Tuesday 21 September 2021

William Fairbairn, toughest man in the Empire

I first came across the name of William Fairbairn on a knife.

In my book Chick Magnet, the main character Mick runs a stall at Paddy's Market, where he sells electronic gadgets and knives.

For the sake of the story, he needed an expensive knife to sharpen, so I went looking for something cool to put in his hands. And the coolest knife in the world is the Fairbairn-Sykes Fighting Knife, the classic British commando weapon of World War 2.

Most military knives are practical things, good for opening cans and cutting your way out of a tangled parachute. But the Fairbairn-Sykes knife is purely for quiet killing. It has a lean mean shape that lets you know it means business.

I started reading about Captain William Fairbairn who helped to create it, and I was fascinated.

William Fairbairn was a Royal Marine who ended up policing that little slice of Shanghai co-owned by England and America.

In the early 1900s, Shanghai was the most dangerous city on the world. Opium flowed freely, kidnapping and slavery were common, gangs fought for supremacy.

When Fairbairn was just starting out as a police officer, one of those gangs severely beat him and left him for dead. After recovering, he was determined to be better prepared next time, and so began his search for useful fighting skills.

Fairbairn learned Japanese Jiujitsu and Chinese Temple Boxing, integrating their most useful techniques into the training for new police officers. Eventually he synthesized a coherent combat system he called Defendu.

By the end of his career, it’s estimated that he had been in thousands of fights. His hands and forearms bore the scars of his victories.

Part of his success was a very aggressive and ungentlemanly attitude - hit them first, hit them hard, hit them where it will hurt the most.

This lethal practicality extended to his teaching on the gun range. Previous trainers taught their students to stand and aim as they would at target practice, while Fairbairn had them draw and shoot from the hip. Most gunfights happened inside a room, so you didn’t need to take careful aim; you pointed the gun like pointing a finger and got off the first two shots as quickly as possible.

That’s right, two shots - the double-tap! In a time when ammunition wasn’t always reliable, shoot the buggers twice and be sure.

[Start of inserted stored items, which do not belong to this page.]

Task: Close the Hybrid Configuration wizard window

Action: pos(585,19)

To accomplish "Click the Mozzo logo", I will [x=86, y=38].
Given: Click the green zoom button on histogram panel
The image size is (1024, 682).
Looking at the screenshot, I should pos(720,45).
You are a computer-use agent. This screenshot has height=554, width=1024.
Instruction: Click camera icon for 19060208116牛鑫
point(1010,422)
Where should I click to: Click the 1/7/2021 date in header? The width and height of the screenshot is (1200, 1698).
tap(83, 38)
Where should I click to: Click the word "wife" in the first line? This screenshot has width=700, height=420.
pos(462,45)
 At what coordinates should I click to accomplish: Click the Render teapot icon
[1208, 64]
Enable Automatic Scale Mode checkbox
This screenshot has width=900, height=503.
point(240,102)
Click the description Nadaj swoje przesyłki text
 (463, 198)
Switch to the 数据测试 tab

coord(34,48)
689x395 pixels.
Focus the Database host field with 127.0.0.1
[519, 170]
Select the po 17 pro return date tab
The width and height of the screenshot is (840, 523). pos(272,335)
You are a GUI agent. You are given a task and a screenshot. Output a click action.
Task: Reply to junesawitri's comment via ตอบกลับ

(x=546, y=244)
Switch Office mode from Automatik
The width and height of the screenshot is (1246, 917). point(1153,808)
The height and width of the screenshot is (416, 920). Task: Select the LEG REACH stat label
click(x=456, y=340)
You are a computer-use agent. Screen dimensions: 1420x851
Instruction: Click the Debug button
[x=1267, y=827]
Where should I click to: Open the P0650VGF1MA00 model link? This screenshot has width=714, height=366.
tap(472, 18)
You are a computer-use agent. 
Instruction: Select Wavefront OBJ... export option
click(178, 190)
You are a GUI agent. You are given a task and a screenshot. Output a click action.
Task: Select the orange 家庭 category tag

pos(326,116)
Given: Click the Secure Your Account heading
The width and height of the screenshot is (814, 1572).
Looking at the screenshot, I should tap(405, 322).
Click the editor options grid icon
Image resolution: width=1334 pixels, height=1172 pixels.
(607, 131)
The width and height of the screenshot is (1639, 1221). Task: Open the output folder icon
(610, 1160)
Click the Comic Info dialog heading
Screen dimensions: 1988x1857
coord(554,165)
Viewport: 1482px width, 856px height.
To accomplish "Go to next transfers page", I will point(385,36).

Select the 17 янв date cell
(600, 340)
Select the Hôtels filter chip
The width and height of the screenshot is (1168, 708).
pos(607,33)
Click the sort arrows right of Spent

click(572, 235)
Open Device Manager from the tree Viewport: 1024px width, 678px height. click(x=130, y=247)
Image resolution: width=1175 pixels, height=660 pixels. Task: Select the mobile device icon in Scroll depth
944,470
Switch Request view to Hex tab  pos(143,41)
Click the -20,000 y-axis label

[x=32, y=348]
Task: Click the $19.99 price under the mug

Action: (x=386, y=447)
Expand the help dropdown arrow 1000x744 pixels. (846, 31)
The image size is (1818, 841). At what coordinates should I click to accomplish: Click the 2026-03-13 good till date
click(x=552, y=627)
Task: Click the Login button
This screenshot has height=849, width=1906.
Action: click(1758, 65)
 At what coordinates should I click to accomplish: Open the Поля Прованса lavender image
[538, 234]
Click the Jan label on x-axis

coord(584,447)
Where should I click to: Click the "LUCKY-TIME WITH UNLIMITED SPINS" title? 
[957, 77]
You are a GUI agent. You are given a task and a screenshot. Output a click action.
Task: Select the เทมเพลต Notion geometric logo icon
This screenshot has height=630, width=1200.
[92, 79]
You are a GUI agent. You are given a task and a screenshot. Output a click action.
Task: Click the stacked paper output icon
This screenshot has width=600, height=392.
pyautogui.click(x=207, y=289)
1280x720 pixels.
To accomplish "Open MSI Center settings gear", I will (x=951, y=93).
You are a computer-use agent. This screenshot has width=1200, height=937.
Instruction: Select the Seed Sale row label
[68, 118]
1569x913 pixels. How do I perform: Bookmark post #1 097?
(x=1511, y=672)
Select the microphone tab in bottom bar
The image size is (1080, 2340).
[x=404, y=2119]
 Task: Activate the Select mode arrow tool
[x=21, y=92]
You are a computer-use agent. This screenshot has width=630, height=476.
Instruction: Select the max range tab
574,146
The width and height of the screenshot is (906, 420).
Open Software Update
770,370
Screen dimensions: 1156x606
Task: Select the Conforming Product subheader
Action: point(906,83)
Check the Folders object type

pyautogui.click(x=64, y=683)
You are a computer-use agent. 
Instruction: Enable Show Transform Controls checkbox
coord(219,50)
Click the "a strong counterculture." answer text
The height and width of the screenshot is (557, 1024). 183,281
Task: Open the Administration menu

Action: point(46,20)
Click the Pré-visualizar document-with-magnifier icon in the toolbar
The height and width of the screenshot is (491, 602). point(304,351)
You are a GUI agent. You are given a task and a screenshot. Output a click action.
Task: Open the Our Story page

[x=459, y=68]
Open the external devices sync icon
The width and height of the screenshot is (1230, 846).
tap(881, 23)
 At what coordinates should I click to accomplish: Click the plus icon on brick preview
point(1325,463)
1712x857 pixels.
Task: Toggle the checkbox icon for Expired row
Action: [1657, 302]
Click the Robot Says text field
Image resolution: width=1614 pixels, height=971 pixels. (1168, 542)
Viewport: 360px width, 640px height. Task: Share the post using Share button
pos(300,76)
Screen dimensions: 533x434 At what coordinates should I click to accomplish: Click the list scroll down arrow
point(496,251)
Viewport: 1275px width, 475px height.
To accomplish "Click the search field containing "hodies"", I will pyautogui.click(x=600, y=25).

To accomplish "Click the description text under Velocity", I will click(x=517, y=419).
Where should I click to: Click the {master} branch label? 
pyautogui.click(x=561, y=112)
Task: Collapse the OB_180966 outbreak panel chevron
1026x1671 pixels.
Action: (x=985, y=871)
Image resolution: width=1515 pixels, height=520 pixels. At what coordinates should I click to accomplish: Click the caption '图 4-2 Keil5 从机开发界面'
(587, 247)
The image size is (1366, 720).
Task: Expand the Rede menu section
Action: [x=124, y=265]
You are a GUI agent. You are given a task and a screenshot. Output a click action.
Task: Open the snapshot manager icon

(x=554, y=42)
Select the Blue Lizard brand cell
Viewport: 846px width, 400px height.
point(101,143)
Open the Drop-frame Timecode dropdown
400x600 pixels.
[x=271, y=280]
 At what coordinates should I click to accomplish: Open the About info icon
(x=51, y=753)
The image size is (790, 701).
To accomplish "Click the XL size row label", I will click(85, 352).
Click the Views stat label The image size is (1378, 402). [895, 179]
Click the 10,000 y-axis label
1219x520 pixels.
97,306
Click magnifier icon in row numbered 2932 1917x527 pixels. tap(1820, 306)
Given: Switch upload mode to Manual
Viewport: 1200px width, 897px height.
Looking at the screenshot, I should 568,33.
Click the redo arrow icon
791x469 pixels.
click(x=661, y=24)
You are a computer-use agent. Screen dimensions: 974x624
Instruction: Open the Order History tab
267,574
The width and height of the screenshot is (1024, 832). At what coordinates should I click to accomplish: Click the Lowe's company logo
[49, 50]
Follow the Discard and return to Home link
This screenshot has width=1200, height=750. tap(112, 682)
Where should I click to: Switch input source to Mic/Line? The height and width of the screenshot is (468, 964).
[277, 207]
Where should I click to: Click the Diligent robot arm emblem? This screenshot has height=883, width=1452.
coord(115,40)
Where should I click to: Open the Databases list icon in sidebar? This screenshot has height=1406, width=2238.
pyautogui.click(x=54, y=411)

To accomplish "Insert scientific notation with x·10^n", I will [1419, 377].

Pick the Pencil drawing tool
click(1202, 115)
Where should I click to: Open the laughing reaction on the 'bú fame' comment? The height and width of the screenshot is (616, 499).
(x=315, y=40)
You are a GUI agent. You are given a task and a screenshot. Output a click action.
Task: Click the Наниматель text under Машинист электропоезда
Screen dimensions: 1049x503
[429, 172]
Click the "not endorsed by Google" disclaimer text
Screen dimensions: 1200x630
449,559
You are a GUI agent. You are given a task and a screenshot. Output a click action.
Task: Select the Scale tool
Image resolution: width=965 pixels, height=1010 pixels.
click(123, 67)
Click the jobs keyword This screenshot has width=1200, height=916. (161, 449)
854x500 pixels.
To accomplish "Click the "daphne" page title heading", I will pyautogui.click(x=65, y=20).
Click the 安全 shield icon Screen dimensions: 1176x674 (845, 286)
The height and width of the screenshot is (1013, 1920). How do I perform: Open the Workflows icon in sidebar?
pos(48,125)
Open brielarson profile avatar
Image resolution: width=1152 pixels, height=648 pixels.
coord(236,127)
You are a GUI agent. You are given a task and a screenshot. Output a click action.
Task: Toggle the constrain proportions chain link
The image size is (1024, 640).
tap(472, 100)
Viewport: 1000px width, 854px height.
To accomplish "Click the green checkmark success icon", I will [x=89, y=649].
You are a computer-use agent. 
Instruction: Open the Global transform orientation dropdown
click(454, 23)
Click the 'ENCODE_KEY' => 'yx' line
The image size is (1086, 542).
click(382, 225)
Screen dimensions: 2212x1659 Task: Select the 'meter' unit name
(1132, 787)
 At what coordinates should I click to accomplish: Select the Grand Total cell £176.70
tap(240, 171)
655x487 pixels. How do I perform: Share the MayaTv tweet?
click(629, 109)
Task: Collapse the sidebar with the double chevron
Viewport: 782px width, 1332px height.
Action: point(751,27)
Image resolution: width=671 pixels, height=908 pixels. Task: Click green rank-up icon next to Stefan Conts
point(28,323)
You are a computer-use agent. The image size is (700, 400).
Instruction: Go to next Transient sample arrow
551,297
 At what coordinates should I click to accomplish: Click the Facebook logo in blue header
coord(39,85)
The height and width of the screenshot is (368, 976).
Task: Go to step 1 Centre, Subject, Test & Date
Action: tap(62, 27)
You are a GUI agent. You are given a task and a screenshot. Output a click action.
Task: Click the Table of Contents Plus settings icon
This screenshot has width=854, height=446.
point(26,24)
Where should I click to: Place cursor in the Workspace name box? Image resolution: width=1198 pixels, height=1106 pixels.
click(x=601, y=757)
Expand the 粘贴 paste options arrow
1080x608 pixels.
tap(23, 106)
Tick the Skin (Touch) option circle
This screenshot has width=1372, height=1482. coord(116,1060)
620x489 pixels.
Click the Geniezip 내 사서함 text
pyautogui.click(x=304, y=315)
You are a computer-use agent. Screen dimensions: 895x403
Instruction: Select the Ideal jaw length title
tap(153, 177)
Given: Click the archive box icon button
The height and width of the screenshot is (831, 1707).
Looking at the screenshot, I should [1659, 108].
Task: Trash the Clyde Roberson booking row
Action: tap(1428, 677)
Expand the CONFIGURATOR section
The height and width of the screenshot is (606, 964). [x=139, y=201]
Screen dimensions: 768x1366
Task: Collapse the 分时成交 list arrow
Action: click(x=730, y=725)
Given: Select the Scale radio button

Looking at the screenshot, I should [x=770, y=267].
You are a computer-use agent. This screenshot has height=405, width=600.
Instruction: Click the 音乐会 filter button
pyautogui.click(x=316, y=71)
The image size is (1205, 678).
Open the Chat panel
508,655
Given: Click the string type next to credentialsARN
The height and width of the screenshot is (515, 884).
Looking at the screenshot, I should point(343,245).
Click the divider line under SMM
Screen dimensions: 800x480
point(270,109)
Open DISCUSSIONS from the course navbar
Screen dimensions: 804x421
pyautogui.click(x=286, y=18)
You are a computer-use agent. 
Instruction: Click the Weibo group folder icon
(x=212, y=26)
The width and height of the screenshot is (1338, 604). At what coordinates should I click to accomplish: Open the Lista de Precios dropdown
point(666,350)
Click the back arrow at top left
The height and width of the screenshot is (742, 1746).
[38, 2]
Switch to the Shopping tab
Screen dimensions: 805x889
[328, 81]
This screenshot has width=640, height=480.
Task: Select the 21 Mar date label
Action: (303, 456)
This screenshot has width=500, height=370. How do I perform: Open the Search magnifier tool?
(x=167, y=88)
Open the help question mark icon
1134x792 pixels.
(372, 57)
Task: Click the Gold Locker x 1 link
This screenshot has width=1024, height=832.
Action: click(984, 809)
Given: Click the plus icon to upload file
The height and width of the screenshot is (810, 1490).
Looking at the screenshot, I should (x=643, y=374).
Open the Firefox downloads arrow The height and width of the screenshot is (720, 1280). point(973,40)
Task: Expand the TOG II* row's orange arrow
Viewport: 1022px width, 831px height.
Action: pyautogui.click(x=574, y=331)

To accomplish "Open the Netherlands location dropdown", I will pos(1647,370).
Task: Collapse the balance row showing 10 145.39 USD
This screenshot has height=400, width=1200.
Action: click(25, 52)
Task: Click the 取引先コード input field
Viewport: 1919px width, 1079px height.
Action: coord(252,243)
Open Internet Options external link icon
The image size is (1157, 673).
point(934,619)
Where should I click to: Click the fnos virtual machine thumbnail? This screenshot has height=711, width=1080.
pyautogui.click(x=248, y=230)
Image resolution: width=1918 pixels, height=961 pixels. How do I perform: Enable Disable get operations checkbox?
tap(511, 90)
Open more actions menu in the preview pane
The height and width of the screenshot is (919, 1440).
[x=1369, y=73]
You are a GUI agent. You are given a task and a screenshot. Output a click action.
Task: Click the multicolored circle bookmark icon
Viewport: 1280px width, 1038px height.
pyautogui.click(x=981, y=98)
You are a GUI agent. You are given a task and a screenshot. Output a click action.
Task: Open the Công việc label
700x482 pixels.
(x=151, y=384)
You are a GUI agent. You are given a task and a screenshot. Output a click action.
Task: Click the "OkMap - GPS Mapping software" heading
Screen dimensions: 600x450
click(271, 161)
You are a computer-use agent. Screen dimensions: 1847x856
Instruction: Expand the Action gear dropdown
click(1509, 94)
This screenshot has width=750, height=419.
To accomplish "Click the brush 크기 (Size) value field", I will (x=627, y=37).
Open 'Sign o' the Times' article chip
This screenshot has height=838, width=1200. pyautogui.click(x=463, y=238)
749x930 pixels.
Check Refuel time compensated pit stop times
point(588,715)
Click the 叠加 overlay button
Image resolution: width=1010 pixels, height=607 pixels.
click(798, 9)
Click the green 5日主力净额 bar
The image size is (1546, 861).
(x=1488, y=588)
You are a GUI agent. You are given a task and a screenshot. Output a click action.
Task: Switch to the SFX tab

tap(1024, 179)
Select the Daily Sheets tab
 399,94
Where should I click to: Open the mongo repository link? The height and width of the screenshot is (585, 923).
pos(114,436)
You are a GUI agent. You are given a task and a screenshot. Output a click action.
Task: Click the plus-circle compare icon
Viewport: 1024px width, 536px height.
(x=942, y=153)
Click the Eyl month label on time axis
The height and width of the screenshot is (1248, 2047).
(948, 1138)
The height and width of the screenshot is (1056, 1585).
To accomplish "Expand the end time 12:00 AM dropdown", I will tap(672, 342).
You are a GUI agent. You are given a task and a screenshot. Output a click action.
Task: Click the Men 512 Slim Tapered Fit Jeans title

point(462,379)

The shooting system he devised with his colleague Eric Sykes was very successful in the nastiest neighbourhood in Asia. It was soon adopted in other jurisdictions around the world.

Fairbairn also taught knife fighting, as his officers were always armed with a blade.

And it’s fair to say he invented the precursor to the modern SWAT team. The Special Reserve Unit of the Shanghai Municipal Police was a highly trained group of his best men, ready to deploy at a moment’s notice for a riot, a gunfight, or a robbery.

When the great war came, the British went looking for someone to train their best men. And a pair of police officers from Shanghai were the answer.

William Fairbairn and his colleague Eric Sykes trained the special forces of England and the USA. Many of the techniques they brought back to Blighty are still taught to the modern counterparts of those units.

As someone who’s trained in martial arts for a long time, I have enormous admiration for William Fairbairn. His courage and skill are legendary.

So my book The Hopping Ghost is set in his city. And my wee vampire comes to him to learn how to take care of herself in the daytime.